### TRY IT
Exact reproduction of every entry is required.

### TASK INPUTS

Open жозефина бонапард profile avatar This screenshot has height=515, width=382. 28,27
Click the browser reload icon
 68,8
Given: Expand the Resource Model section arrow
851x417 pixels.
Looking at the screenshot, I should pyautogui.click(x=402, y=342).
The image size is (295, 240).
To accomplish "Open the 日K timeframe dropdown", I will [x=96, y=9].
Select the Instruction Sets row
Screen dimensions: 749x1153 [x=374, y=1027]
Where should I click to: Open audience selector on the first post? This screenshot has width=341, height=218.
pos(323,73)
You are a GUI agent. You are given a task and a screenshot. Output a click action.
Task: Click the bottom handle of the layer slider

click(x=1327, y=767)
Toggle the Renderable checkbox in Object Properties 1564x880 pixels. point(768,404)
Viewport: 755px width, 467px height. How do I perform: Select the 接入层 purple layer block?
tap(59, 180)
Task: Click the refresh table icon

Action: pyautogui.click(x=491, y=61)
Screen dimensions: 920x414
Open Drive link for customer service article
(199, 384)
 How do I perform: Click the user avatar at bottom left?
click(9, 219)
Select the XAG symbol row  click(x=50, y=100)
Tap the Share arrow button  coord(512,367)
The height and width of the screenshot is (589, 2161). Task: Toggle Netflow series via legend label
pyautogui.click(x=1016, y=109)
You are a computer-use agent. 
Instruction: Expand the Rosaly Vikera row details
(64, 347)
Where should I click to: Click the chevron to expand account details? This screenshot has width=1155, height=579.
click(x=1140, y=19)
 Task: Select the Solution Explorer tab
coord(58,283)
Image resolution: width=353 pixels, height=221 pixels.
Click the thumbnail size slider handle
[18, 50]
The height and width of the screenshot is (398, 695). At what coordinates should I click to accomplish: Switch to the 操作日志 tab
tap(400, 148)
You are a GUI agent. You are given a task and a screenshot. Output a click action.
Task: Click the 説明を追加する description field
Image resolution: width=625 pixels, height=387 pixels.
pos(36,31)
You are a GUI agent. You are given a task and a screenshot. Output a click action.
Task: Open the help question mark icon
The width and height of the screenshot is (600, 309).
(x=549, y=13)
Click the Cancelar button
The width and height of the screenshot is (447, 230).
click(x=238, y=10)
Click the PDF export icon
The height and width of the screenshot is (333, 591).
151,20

### EXERCISE SOLUTION
Open жозефина бонапард profile avatar This screenshot has height=515, width=382. 28,27
Click the browser reload icon
 68,8
Given: Expand the Resource Model section arrow
851x417 pixels.
Looking at the screenshot, I should pyautogui.click(x=402, y=342).
The image size is (295, 240).
To accomplish "Open the 日K timeframe dropdown", I will [x=96, y=9].
Select the Instruction Sets row
Screen dimensions: 749x1153 [x=374, y=1027]
Where should I click to: Open audience selector on the first post? This screenshot has width=341, height=218.
pos(323,73)
You are a GUI agent. You are given a task and a screenshot. Output a click action.
Task: Click the bottom handle of the layer slider

click(x=1327, y=767)
Toggle the Renderable checkbox in Object Properties 1564x880 pixels. point(768,404)
Viewport: 755px width, 467px height. How do I perform: Select the 接入层 purple layer block?
tap(59, 180)
Task: Click the refresh table icon

Action: pyautogui.click(x=491, y=61)
Screen dimensions: 920x414
Open Drive link for customer service article
(199, 384)
 How do I perform: Click the user avatar at bottom left?
click(9, 219)
Select the XAG symbol row  click(x=50, y=100)
Tap the Share arrow button  coord(512,367)
The height and width of the screenshot is (589, 2161). Task: Toggle Netflow series via legend label
pyautogui.click(x=1016, y=109)
You are a computer-use agent. 
Instruction: Expand the Rosaly Vikera row details
(64, 347)
Where should I click to: Click the chevron to expand account details? This screenshot has width=1155, height=579.
click(x=1140, y=19)
 Task: Select the Solution Explorer tab
coord(58,283)
Image resolution: width=353 pixels, height=221 pixels.
Click the thumbnail size slider handle
[18, 50]
The height and width of the screenshot is (398, 695). At what coordinates should I click to accomplish: Switch to the 操作日志 tab
tap(400, 148)
You are a GUI agent. You are given a task and a screenshot. Output a click action.
Task: Click the 説明を追加する description field
Image resolution: width=625 pixels, height=387 pixels.
pos(36,31)
You are a GUI agent. You are given a task and a screenshot. Output a click action.
Task: Open the help question mark icon
The width and height of the screenshot is (600, 309).
(x=549, y=13)
Click the Cancelar button
The width and height of the screenshot is (447, 230).
click(x=238, y=10)
Click the PDF export icon
The height and width of the screenshot is (333, 591).
151,20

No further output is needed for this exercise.